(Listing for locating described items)
********************

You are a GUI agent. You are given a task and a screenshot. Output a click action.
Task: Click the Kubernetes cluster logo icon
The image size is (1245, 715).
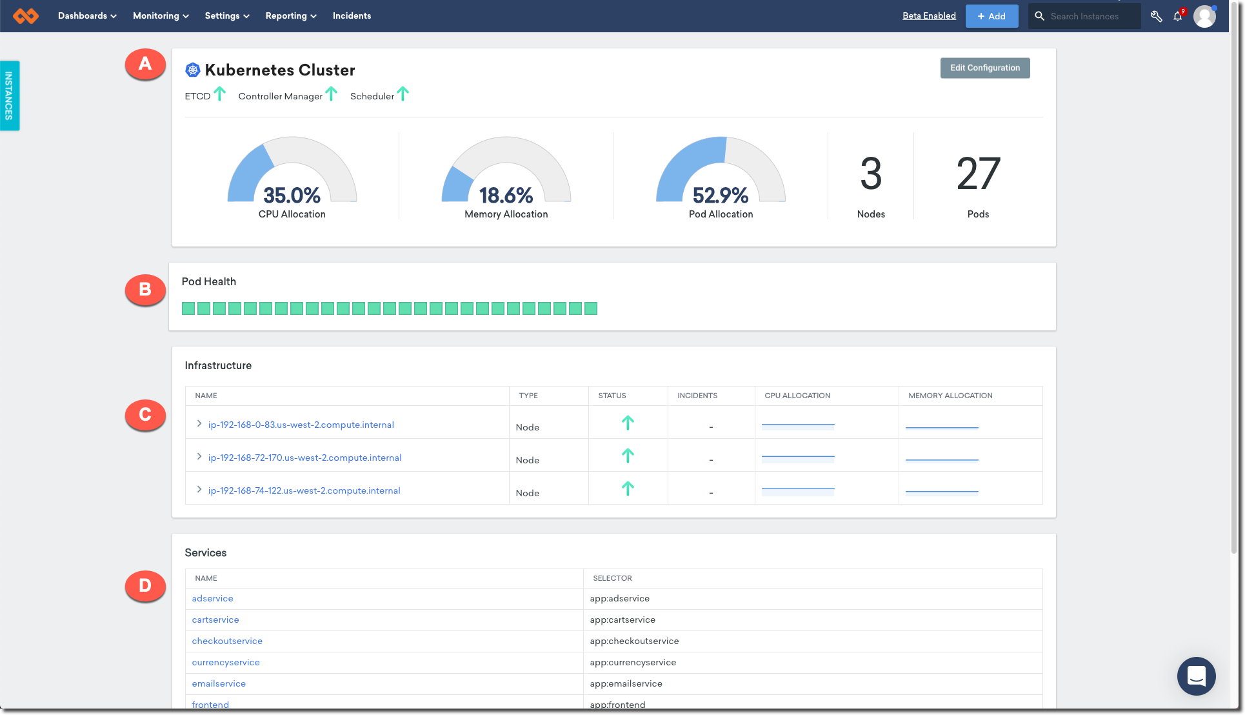pyautogui.click(x=192, y=70)
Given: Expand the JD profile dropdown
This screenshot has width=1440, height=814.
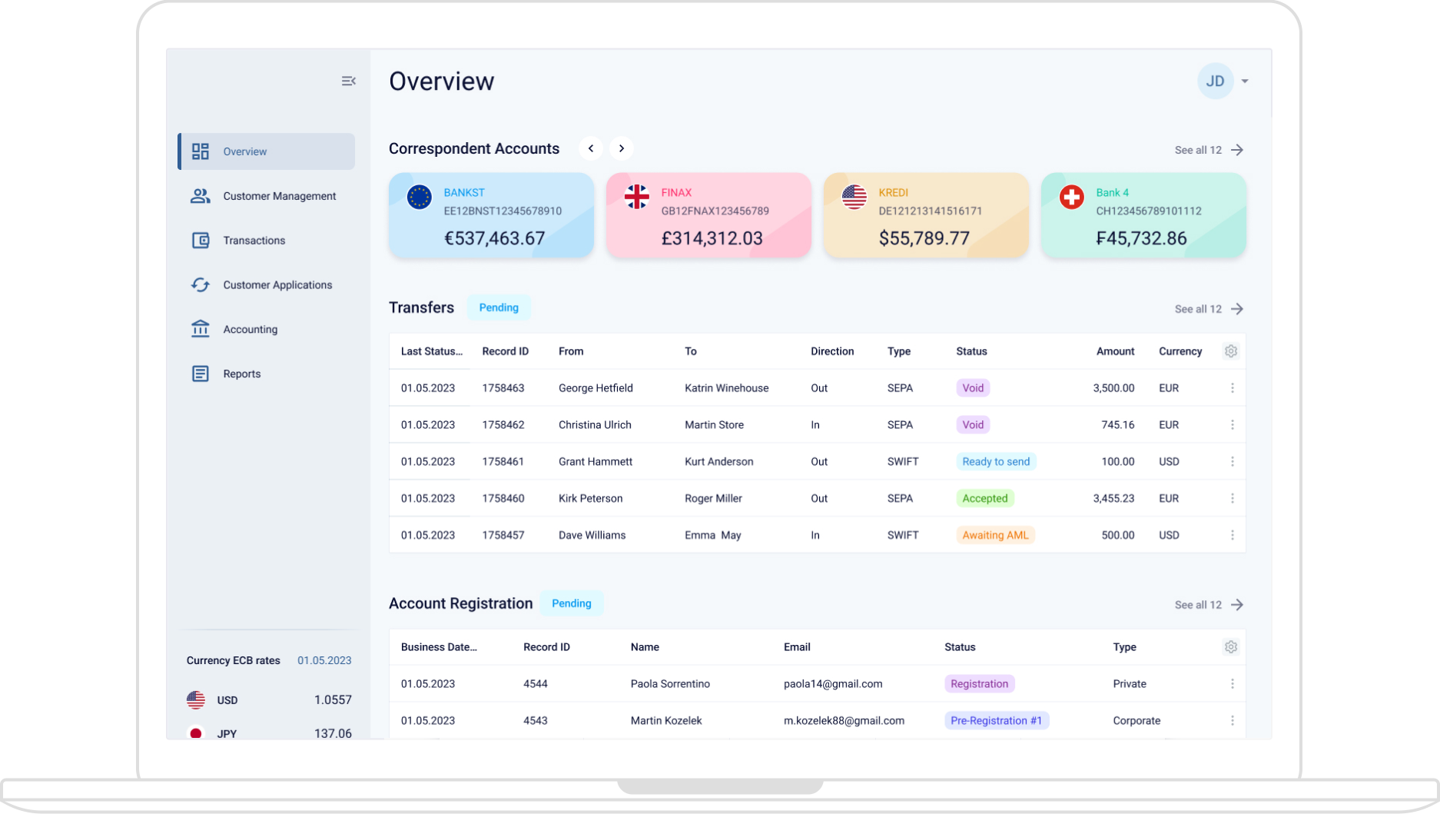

********************

__SHORT EXERCISE__
Rewrite the listing above with each "screenshot" changed to "screen capture" and everything else kept as it is. Leave the pictures out.

__SOLUTION FOR THIS EXERCISE__
You are a GUI agent. You are given a task and a screen capture. Output a click action.
Task: Click the Kubernetes cluster logo icon
The image size is (1245, 715).
pyautogui.click(x=192, y=70)
Given: Expand the JD profile dropdown
This screen capture has width=1440, height=814.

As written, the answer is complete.